I have not read this book, but I did see a Greek map on the Oxford web, which had Macedonian names of the towns and villages. The the book seems to at least deal with the tensions between ethnic Macedonians (Slavophones) and the Greek refugees. Macedonian emigre groups should come together to a consensus as to the numbers of Macedonians in Greece. We gain nothing by blowhard exaggeration.
Oxford University Press: Population Exchange in Greek Macedonia: Elisabeth Kontogiorgi: "Population Exchange in Greek Macedonia
The Rural Settlement of Refugees 1922-1930"

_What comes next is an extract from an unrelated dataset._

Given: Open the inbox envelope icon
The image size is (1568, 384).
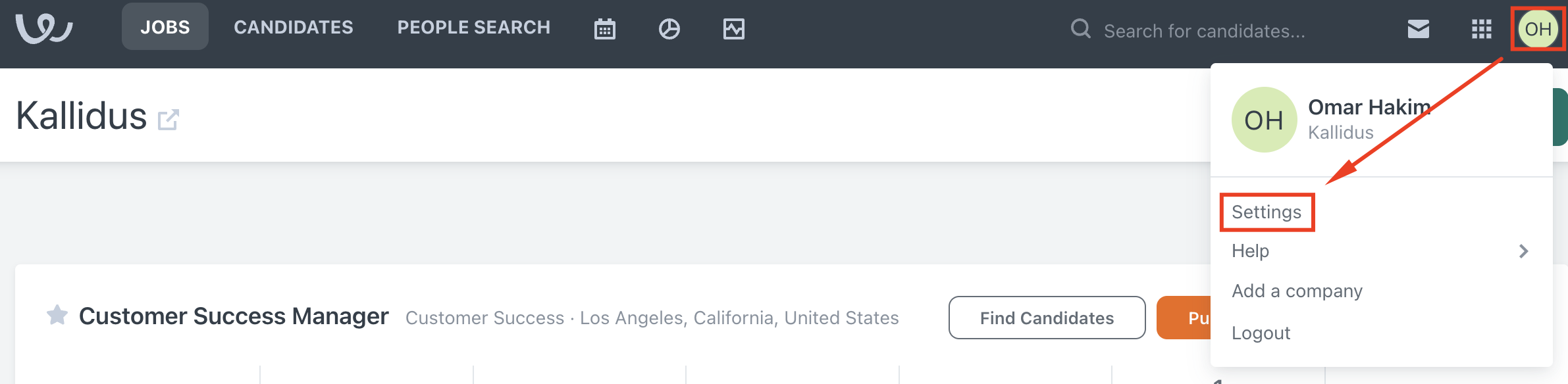Looking at the screenshot, I should (1418, 29).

Dr Kontogiorgi examines the exchange of populations and the agricultural settlement in Greek Macedonia of hundreds of thousands of refugees from Asia Minor and the Pontus, Eastern Thrace, the Caucasus, and Bulgaria during the inter-war period. She examines Greek state policy and the role of the Refugee Settlement Commission which, under the auspices of the League of Nations, carried out the refugee resettlement project. Macedonia, a multilingual and ethnically diverse society, experienced a transformation so dramatic that it literally changed its character. Kontogiorgi charts that change and attempts to provide the means of understanding it. The consequences of the settlement of refugees for the ethnological composition of the population, and its political, social, demographic, and economic implications are treated in the light of new archival material. Reality is separated from myth in examining the factors involved in the process of integration of the newcomers and assimilation of the inhabitants - both refugees and indigenous - of the New Lands into the nation-state. Kontogiorgi examines the impact of the agrarian reforms and land distribution and makes an effort to convert the climate of the rural society of Macedonia during the inter-war period. The antagonisms between Slavophone and Vlach-speaking natives and refugee newcomers regarding the reallocation of former Muslim properties had significant ramifications for the political events in the region in the years to come.